And please tell me how say I as a small merchant in any country outside of the
EU can get in touch with them and get services from any of them.

Better yet please tell me how a lawyer in Mexico or the Philippines would be
able to advise me on GDPR unless they are part of a top tier international law
firm which operates in the EU and has experience with GDPR.

Please let me know to which non-EU bar associations were provided with
materials and guidance and have conducted workshops and seminars in order to
ensure that they would be able to provide legal advice on this manner by a DPA
or any other EU regulatory agency.

>You would definitely not get GDPR advice at the Citizens Advice as they have
more important matters to deal with.

Wanna bet? citizens information board (CA in Ireland) already offers such
service (so does Citizens Advice Edinburgh), in the UK the ACF provides GDPR
related legal council to foundations, a lot of other industry organizations
offer similar services.

> I am certain they would also provide to a non-EU company looking to comply.
> You present it as a clear distinction between EU vs non-EU companies but
> that simply

They will not provide any service or information to you, in fact they are
forbidden from doing so trying contacting an MP who isn't yours or an agency
outside of your member state.

>We can agree to disagree on the pros and cons of an extra-territorial law but
don’t misrepresent the position in terms of help available to EU vs non-EU
companies.

There is anything to disagree about, this isn't about extra-territorial law
this is about extra-judicial application of it which is tyranny since you are
applying laws and regulation outside of the scope of international law and
frameworks. The fact that you accept this as something good makes me think
that the brexiters might have had a point.

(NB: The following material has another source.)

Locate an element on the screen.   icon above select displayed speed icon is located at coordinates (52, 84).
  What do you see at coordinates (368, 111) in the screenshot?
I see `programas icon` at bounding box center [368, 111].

>Also your point about hairdressers is nonsense. A non-EU based hairdresser is
very muh out of scope of GDPR!

I think you should practice on your reading comprehension I'm in the EU on the
25th of May I am submitting a data access request letter to my dry cleaner (I
like my hairdresser), Pristine Dry Cleaners just for the lolz and to show just
how ridiculous it can be.

I know for a fact that they have my name, address and phone number since it
was required during registration and I also know that their branch in East
Finchley shares the same database as the one in Lancaster Gate since I've used
both despite being different franchises so I really want to know who they
shared those with.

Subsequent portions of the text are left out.